Enhancing Healthcare Team Outcomes
Aortic valvular atresia management is complex and best accomplished with an interprofessional team. Advancements in genetic testing, prenatal echocardiography, and interventional cardiology have all made the treatment of aortic valvular atresia a highly team-based endeavor. To achieve good surgical outcomes, the need for operation, as well as the type of surgery, should be ascertained prior to or soon after birth. At Kitasato University in Japan, the decision to pursue biventricular repair or univentricular repair after initial Norwood palliation was made on the basis of having over 80% right ventricular end-diastolic volume index (RVEDVI).[14] Decisions such as these require a team of medical professionals and close communication between surgeons and patient families. In addition, if a two-stage operation is attempted, a right heart catheterization is frequently done to assess pulmonary pressures prior to the second stage.
To improve outcomes, pediatric cardiac surgeons are increasingly tracking their hospital outcomes.

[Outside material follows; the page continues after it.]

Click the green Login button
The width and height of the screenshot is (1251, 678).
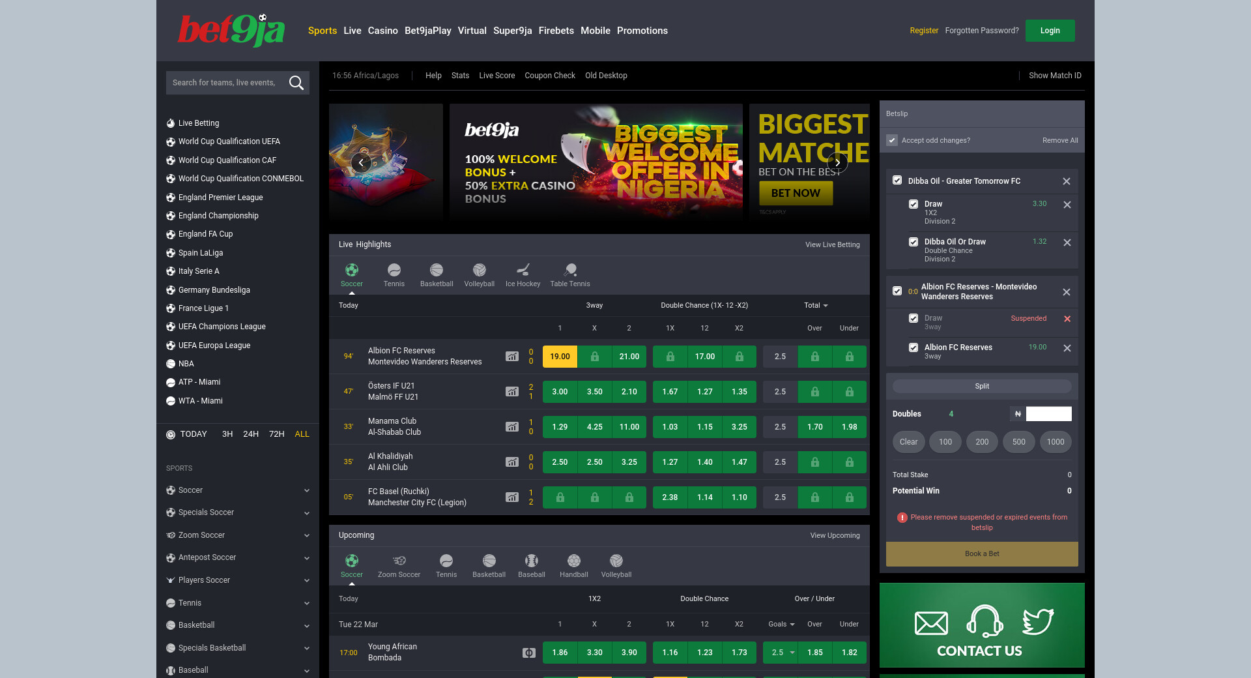(1050, 31)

By utilizing large cohort studies, such as the Congenital Heart Surgeons Study, The First and Second Natural History Study of Congenital Heart Disease, and the New England Regional Infant Cardiac Program, to name a few, a large amount of clinical data can be evaluated to improve surgical techniques and indications.[18]

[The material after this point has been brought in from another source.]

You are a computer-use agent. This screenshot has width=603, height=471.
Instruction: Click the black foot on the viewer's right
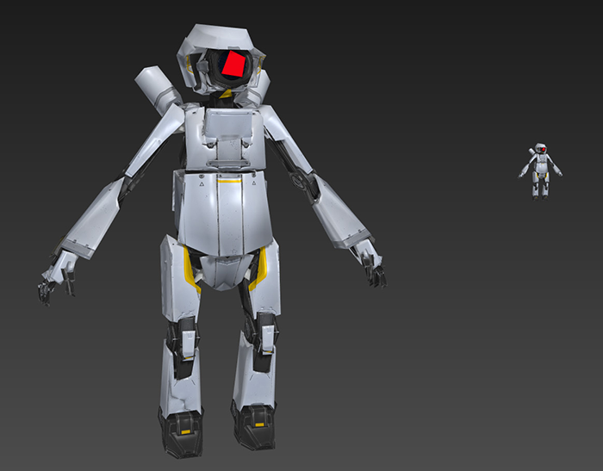[x=252, y=426]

In the postoperative period, the role of support staff, including nurses, nursing assistants, and pharmacists, is vital. Clinicians monitor patients for complications such as hypoxia and surgical site infections, as well as common postoperative complications such as atelectasis, pneumonia, and deep venous thrombosis. If complications result, prompt communication between medical teams is vital to improve outcomes and save patients. In the discharge period, close communication between surgeons and outpatient pediatricians is vital to monitor common post-surgical complications.